Jim Hearst, you’ll remember, collapsed on Jun 25 in the ground-floor hallway of the apartment building in which he lived at 40 Alexander St. It took more than 37 minutes after the first of several 911 calls for paramedics to arrive. Heroic bystanders took turns performing CPR on Hearst but by the time firefighters were on scene he had died of an apparent heart attack.
Toronto Emergency Medical Services (EMS) chair Bruce Farr told reporters at a Jul 14 press conference that paramedics were at Hearst’s building within nine minutes of the initial 911 call. Farr said they were waiting for police to arrive before they entered because of concern for “health and safety issues.” But none of the bystanders who attended to Hearst saw paramedics nearby nor did they perceive any threat to anyone except Hearst.
Toronto Police chief Bill Blair told reporters two days later on Jul 16 that two other Toronto ambulances were similarly waiting for police before responding to two other emergency calls while Hearst was waiting for help.
On Jun 26 CUPE 416 ambulance unit chairman Glenn Fontaine told the Toronto Sun that there would be no paramedic services during the Pride parade if the city didn’t return to labour negations before the end of the following day.
“[The city] would not have any issue if they would talk about training and car counts,” Fontaine Told the Sun. “They’re playing Russian roulette with citizens’ lives.”
Paramedics were ultimately on duty during Pride. Fontaine was subsequently charged with theft and mischief in connection with a strike-related purloined ambulance stunt.
On Jul 24 the City of Toronto filed an application to the Ontario Labour Relations Board (OLRB) requesting that the essential services agreement between the city and paramedics be enhanced to ensure more paramedics are on duty during strike conditions. As it stands now EMS is required to operate at 75 percent capacity during a strike in Toronto.
And on Aug 5 city councillors Michael Walker (St Paul’s) and Michael Thompson (Scarborough Centre) moved that the city ask the province to make EMS a true essential service, a move that would remove paramedics’ right to strike altogether and replace it with a system of binding arbitration.
But that motion, and virtually everything connected to Hearst’s death, is mired in bureaucracy. See, Hearst’s story has all the ingredients of a political hot potato.

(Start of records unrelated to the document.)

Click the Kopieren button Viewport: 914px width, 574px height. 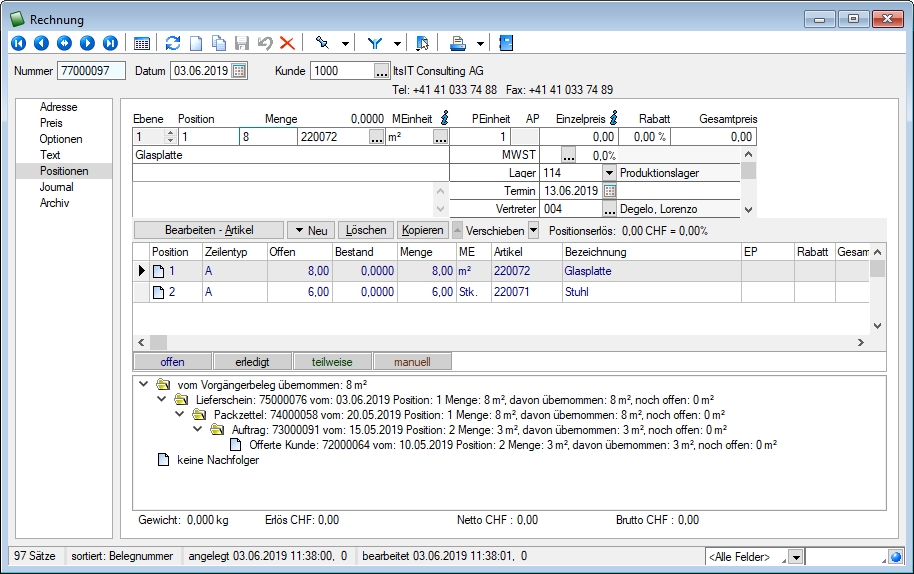click(421, 230)
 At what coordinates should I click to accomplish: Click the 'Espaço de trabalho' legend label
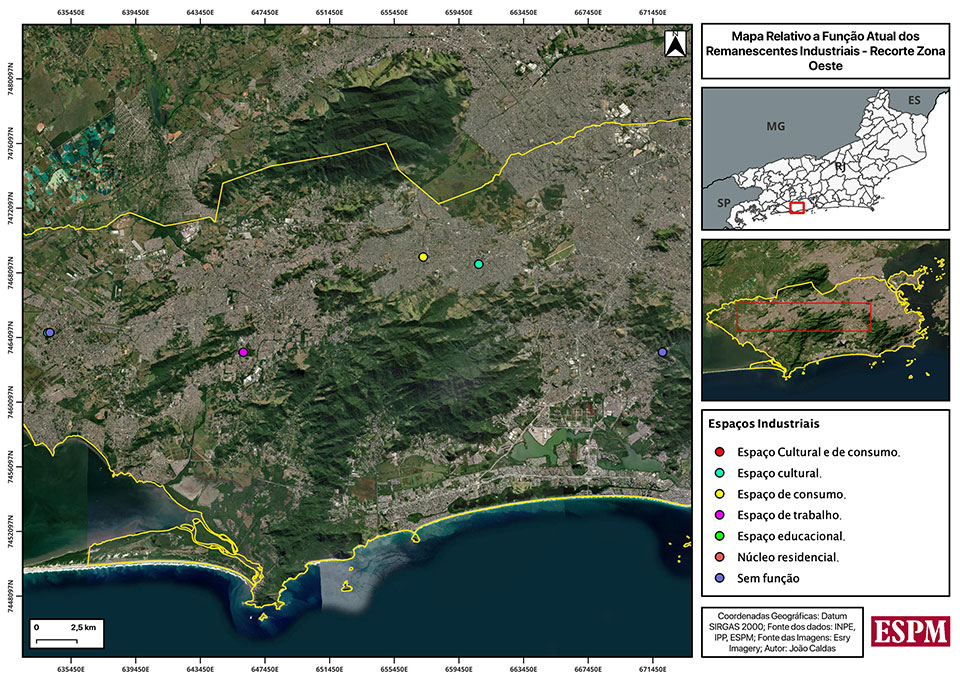[788, 515]
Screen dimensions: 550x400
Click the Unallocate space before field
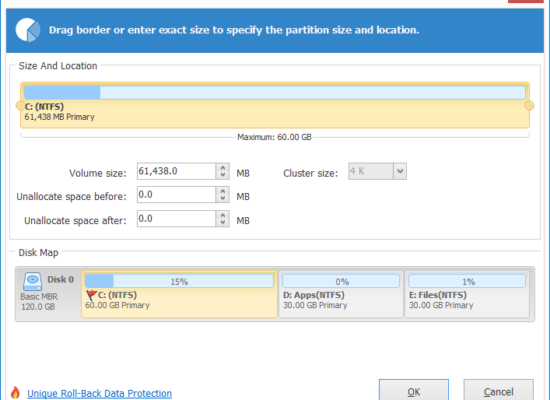point(176,195)
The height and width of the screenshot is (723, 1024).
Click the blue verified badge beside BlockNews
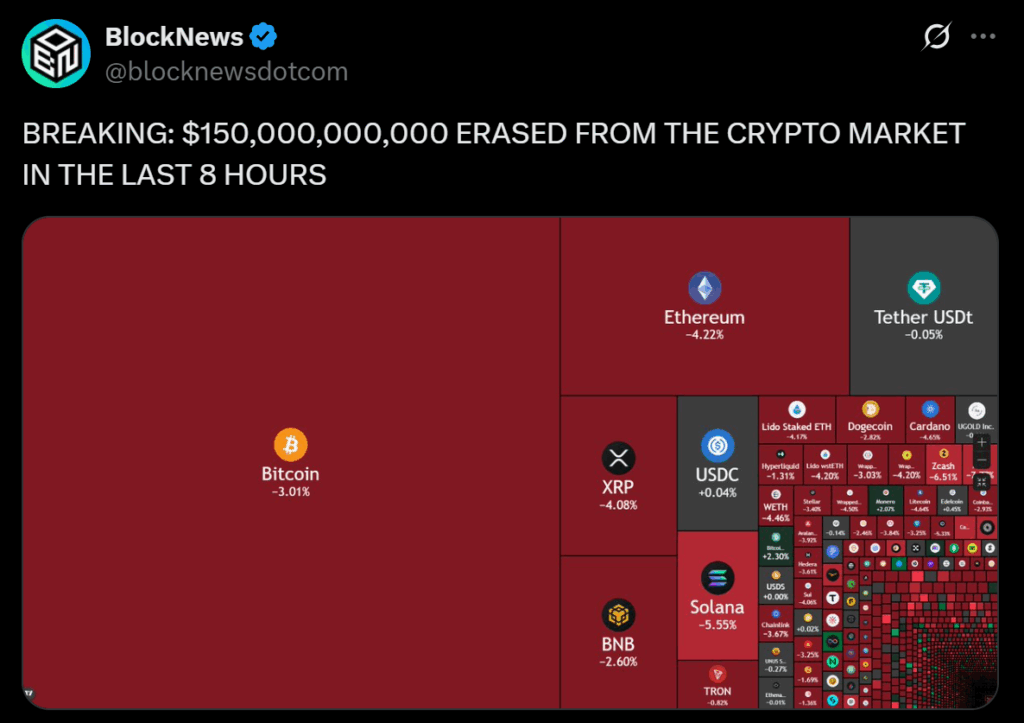click(262, 36)
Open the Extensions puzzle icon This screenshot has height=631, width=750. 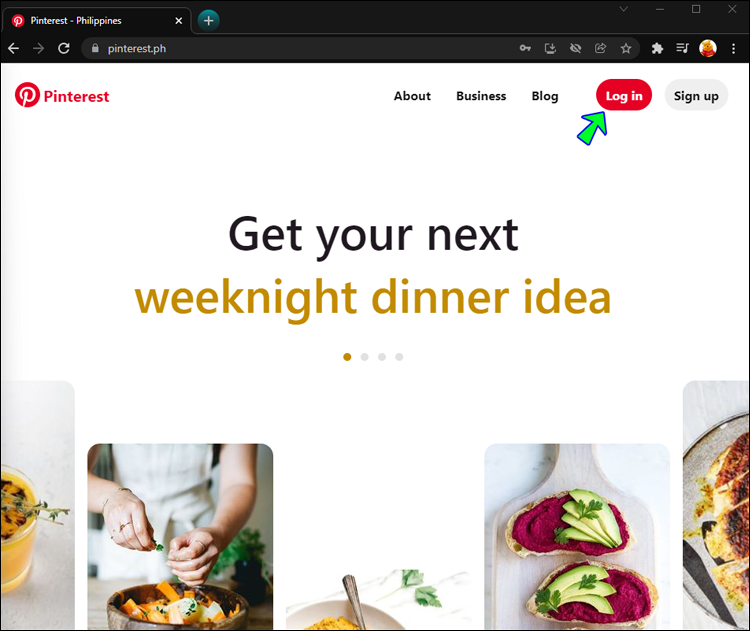(657, 48)
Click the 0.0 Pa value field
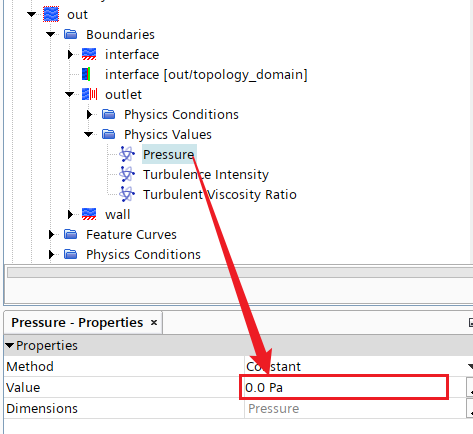The height and width of the screenshot is (434, 473). click(344, 387)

Making EMS a true essential service could reportedly add hundreds of millions of dollars in costs to municipalities across Ontario. And of course no politician or civil servant at any level of government wants to bear any responsibility for Hearst’s death: The union blames the city, the city blames the union, scores of individual politicians, civil servants, union types, other bureaucrats and paramedics are quietly avoiding the matter until it is eclipsed by other issues. But all remain ready to point fingers and deflect blame in case there is any responsibility to be assigned for Hearst’s death.
At the root of the matter though remains Hearst — an innocent transportation broker, gay man, village resident, Toronto taxpayer, lover and human being — who died waiting for emergency medical help that didn’t come soon enough.
Obviously, regardless of rhetorical contortion and the contrived complexity of our political system, EMS ought to be an essential service. What could be more essential?
A report on Hearst’s death by Ontario’s health ministry is due at the end of September, a month later than initially expected. Ontario’s chief coroner’s office is awaiting the results before deciding whether to launch an investigation of its own.
It should conduct that inquest. We simply must ensure that what happened to Hearst doesn’t happen again.